The band consists of badass front woman, Megan Boyer (who is also an academic adviser at MU) and vocalist and guitarist Jimmy Steffan, along with a network of other musicians, such as Phylshawn Johnson, Ted Tyson, Shelly Tyson, Bill Newell and Mike Tripp.

MBB quickly became well-known in the Columbia community for its high-energy take on blues since the band’s start three years ago. Since then, the band has released its debut album, That’s What My Baby Likes, and played various area shows and events.

“It’s traditional blues songs that were played in the 1920s and ‘30s, but with this more driving, electrical feel,” Boyer said.

It’s the unique sound and performance that earned the band an hour-long set at 11:45 a.m. Saturday, Oct. 2. They'll be playing on the KOPN Flat Branch Park Stage at the annual Roots ‘N Blues ‘N BBQ festival.

Attendees should expect a high-charged set that includes a mix of original songs, traditional blues and neoclassical blues along with funk and R&B.

“People get excited about (Roots ‘N Blues) around here, and it’s great to be a part of that,” Boyer said. “It’s such a cool tradition that these folks are starting for Columbia. It’s also cool because Roots ‘N Blues is the only thing I do that my parents understand. It adds a little creditability to how I choose to fill up my free time.”

The band generates a mix of middle-aged and younger fans, but Roots 'N Blues gives the musicians an opportunity to expand their fan base.

“I hope that, maybe, some people who haven’t been exposed to our music before will see us perform,” Boyer said. “I would like to expose new folks to blues as a genre. To just have a few people who really dig blues to go and experience other artists and look for other artists in the genre -- that would be what I hope to achieve.”

Often overshadowed by mainstream pop music, Boyer explained how many people don’t realize most of today’s modern music stems from blues.

“(Blues) is such an amazing genre of music,” Boyer said. “It’s easy to connect to a form of music that’s about real, tangible things -- love, not being able to find love, money, people, places -- it’s all very real. So I think anyone in the audience can connect to the music in some way.”

The band’s love for the blues stems from a variety of artists and styles. For Boyer, inspiration comes from listening to influential women blues singers of the 1920s, such as Ma Rainey, Bessie Smith and Lucille Bogan.

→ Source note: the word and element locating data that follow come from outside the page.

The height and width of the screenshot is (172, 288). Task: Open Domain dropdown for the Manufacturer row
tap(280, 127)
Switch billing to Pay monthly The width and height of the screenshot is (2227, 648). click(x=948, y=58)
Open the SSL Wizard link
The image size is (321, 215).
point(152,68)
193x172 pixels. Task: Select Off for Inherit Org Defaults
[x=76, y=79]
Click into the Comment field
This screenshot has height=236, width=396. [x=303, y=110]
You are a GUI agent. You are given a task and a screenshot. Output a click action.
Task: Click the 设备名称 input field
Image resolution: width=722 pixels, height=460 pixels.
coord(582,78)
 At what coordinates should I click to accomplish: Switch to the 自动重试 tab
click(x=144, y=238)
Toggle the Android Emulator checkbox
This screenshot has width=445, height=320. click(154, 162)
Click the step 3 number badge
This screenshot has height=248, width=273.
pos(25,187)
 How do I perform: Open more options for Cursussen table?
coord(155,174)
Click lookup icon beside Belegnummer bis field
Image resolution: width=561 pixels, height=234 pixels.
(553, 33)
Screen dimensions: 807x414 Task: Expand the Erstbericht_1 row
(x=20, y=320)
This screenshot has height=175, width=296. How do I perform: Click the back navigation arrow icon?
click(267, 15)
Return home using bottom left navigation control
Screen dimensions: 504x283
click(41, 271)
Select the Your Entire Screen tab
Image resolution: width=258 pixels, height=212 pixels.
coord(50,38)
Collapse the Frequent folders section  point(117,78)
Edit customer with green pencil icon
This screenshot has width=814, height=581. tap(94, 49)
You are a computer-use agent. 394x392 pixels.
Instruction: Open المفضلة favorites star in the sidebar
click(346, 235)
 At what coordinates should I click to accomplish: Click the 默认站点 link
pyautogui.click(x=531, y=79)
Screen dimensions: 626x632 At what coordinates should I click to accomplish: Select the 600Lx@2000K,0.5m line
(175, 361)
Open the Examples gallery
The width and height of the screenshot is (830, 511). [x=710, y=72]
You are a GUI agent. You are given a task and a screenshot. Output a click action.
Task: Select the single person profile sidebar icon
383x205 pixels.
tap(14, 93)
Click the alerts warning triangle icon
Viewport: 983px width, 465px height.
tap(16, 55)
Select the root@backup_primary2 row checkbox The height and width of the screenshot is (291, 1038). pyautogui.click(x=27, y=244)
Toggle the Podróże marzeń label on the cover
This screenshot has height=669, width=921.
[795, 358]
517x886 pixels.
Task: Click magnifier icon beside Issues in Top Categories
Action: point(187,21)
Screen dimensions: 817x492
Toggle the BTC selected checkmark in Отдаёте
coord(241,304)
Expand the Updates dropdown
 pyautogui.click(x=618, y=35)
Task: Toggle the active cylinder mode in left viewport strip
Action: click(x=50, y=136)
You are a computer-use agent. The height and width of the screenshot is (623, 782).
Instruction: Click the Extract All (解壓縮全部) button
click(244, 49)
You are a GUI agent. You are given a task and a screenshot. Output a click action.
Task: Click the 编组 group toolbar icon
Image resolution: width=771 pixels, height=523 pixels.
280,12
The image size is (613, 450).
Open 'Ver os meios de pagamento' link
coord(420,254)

“This was the first time women sang about things that weren’t just like ‘I will love my man forever no matter what,’” Boyer said. “They sang ‘I use him for his money. I use him because he’s good in bed. I use him for whiskey.’ It’s real stuff, which I think is pretty neat. It’s very empowering.”

It’s this empowerment, along with passion for the blues, that is inspirational for fans. MBB realizes this and connects with their audience by meeting and talking to them after shows.

“I like becoming friends with the people who come out to see us,” Boyer said. “I like to hang out with people, make music and make a little extra money. Plus, most places give me free beer. It’s a perfect part-time job.”